When the MINI Countryman goes on sale in September it will start at £16,000, pitching it about £2,000 more than the distinctly less practical Clubman. However, the biggest shock is its equipment list, which instead of being as sparse as Noel Gallagher's lyric book, is actually chock full of stuff.
Standard issue for your £16k will be air conditioning, roof rails, rear parking sensors, four or five seats (a no cost option), a DAB radio, heated door mirrors and Bluetooth. Not bad. Alloys aren't standard though.
As we already knew, five power outputs will come at first, ranging from the 98bhp One, through the 122bhp Cooper and ending with the 184bhp Cooper S. That's a new 1.6-litre petrol engine too (the latter turbocharged), which boasts better emissions and economy than the current version and will appear in other MINIs when it's facelifted shortly. The diesels are a One D with 90bhp and 159lb.ft, and a Cooper D with 112bhp and 199lb.ft.

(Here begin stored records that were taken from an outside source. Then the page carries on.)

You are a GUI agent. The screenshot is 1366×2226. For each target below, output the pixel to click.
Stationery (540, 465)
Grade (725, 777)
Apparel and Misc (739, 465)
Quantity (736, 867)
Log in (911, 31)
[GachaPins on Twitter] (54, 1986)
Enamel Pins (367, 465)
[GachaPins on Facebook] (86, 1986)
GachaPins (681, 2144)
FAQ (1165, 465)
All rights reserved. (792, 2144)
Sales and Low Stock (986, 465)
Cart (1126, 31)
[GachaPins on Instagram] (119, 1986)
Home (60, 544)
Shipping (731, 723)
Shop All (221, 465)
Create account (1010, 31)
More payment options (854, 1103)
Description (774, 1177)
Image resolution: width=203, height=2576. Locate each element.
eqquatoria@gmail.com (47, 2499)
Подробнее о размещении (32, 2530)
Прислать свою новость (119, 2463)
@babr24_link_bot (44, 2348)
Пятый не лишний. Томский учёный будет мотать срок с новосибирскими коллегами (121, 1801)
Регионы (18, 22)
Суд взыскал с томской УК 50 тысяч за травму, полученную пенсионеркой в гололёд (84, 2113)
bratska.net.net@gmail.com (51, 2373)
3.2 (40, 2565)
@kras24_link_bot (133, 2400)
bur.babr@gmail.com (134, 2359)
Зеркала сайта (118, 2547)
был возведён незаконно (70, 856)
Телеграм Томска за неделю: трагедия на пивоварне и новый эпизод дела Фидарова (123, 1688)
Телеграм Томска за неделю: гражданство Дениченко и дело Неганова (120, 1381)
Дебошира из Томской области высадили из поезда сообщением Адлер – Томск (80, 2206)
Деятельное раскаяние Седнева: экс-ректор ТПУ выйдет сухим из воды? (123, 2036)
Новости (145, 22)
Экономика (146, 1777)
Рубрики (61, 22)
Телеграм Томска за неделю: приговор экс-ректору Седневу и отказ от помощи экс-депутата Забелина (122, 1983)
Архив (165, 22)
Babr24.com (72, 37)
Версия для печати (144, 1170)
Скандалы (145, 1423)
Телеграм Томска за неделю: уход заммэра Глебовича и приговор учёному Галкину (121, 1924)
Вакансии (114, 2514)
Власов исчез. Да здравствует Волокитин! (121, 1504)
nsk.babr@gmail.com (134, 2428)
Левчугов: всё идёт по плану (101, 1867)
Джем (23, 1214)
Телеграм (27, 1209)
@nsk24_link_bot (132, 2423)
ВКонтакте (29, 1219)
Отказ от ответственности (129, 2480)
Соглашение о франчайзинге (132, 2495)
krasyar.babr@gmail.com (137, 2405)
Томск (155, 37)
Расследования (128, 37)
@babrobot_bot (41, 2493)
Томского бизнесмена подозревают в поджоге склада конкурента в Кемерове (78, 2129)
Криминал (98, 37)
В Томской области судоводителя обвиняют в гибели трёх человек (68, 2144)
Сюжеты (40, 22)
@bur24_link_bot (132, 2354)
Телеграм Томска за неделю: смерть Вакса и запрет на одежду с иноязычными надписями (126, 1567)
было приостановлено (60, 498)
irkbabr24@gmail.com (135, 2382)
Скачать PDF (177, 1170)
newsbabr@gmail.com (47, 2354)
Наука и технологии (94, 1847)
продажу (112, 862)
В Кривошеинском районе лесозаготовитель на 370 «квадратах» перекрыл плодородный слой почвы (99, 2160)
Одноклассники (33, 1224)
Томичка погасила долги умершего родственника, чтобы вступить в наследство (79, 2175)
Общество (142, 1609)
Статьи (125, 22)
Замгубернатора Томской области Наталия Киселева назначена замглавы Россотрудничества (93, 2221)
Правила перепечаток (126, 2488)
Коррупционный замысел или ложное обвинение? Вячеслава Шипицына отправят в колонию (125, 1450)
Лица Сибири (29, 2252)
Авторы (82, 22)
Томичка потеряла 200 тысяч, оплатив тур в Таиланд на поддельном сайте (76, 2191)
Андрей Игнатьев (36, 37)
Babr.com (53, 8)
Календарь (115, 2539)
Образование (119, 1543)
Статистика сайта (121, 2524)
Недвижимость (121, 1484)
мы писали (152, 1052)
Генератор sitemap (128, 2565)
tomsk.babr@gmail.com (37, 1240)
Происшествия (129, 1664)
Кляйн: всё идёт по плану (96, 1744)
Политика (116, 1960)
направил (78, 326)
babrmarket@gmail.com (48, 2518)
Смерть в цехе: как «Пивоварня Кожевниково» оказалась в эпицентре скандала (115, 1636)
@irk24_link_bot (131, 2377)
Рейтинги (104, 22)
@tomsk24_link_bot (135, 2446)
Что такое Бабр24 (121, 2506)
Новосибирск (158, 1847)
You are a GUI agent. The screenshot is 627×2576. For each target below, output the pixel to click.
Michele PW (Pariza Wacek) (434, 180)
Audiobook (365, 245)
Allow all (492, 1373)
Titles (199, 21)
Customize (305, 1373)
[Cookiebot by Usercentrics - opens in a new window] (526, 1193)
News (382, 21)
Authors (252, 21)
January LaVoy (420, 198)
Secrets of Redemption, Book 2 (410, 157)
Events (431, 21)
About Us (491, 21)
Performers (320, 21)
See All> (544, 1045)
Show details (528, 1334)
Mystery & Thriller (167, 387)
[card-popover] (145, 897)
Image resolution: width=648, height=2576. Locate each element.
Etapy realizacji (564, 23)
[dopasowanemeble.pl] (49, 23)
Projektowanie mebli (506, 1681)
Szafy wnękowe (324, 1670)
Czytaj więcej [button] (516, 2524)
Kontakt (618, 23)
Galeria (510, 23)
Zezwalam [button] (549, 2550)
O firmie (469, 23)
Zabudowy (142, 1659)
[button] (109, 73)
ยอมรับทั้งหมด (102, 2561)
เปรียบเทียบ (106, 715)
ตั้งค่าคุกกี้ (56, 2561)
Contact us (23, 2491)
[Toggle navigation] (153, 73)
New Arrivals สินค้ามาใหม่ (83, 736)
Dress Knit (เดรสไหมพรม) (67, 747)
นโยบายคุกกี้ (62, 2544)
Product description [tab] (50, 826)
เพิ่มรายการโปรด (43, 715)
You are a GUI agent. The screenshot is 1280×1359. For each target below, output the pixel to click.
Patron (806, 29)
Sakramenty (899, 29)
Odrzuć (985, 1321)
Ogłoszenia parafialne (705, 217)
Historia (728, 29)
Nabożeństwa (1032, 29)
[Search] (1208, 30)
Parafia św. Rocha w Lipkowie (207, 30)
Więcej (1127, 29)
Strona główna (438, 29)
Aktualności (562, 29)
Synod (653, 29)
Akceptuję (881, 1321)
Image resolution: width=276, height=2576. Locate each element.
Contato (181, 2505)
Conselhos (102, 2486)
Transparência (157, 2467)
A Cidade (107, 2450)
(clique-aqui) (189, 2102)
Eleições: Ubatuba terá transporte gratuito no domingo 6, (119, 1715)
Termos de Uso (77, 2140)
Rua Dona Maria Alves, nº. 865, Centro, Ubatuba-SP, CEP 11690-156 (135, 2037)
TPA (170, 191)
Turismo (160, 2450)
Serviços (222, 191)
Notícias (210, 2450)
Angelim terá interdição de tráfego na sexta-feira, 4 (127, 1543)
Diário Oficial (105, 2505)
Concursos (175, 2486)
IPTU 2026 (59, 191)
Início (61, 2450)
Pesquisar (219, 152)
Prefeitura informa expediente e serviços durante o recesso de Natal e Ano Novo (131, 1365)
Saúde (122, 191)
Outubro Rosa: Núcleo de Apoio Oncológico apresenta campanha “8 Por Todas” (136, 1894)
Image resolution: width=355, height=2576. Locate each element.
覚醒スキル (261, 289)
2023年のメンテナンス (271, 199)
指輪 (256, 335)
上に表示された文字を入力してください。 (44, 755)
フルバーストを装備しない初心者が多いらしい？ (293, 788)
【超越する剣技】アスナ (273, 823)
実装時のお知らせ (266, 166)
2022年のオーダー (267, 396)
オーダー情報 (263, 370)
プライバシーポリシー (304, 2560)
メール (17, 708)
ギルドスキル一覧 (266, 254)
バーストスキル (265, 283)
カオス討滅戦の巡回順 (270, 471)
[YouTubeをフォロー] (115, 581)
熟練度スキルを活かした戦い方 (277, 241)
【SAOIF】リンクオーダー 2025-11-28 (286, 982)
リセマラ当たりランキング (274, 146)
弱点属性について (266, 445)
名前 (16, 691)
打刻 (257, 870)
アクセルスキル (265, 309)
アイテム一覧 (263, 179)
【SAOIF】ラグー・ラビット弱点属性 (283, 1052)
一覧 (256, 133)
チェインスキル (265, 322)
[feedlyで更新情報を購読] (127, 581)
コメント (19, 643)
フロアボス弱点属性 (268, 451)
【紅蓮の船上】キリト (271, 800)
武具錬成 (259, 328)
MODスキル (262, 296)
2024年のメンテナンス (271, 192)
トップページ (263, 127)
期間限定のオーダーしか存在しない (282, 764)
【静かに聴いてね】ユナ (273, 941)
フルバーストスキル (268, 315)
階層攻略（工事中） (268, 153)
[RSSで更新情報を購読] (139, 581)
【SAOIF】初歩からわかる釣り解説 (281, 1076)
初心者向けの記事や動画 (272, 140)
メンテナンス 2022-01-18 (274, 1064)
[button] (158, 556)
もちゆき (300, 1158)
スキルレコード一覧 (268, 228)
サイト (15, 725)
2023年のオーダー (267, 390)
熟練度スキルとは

Pricing is, as you'd guess, incremental between the basic One petrol and the £20,810 Cooper S. There's no JCW variant planned as yet. Front-wheel drive is standard (it's a crossover, see) but MINI's 'ALL4' four-wheel drive system is an option on the Cooper S and Cooper D for just over a grand. Sadly there's no ALL4-One, which we reckon would be a One-for-all. Not really, we just wanted to say that. An ALL4 option for the Cooper will come in 2012.
So the Countryman isn't cheap, but it is priced and specced surprisingly aggressively given that, after all, it's a practical MINI; we fully expect a clamour of Next sale proportions among solicitors and IT consultants with young kids when the order book opens, regardless of cost.
Plus, it's also good for, as a MINI Product Manager puts it, those who find themselves in "everyday situations like parking in a field for a sporting event or driving on the beach." Great! Finally we can put Bessie, Car Enthusiast's overworked company donkey, into retirement.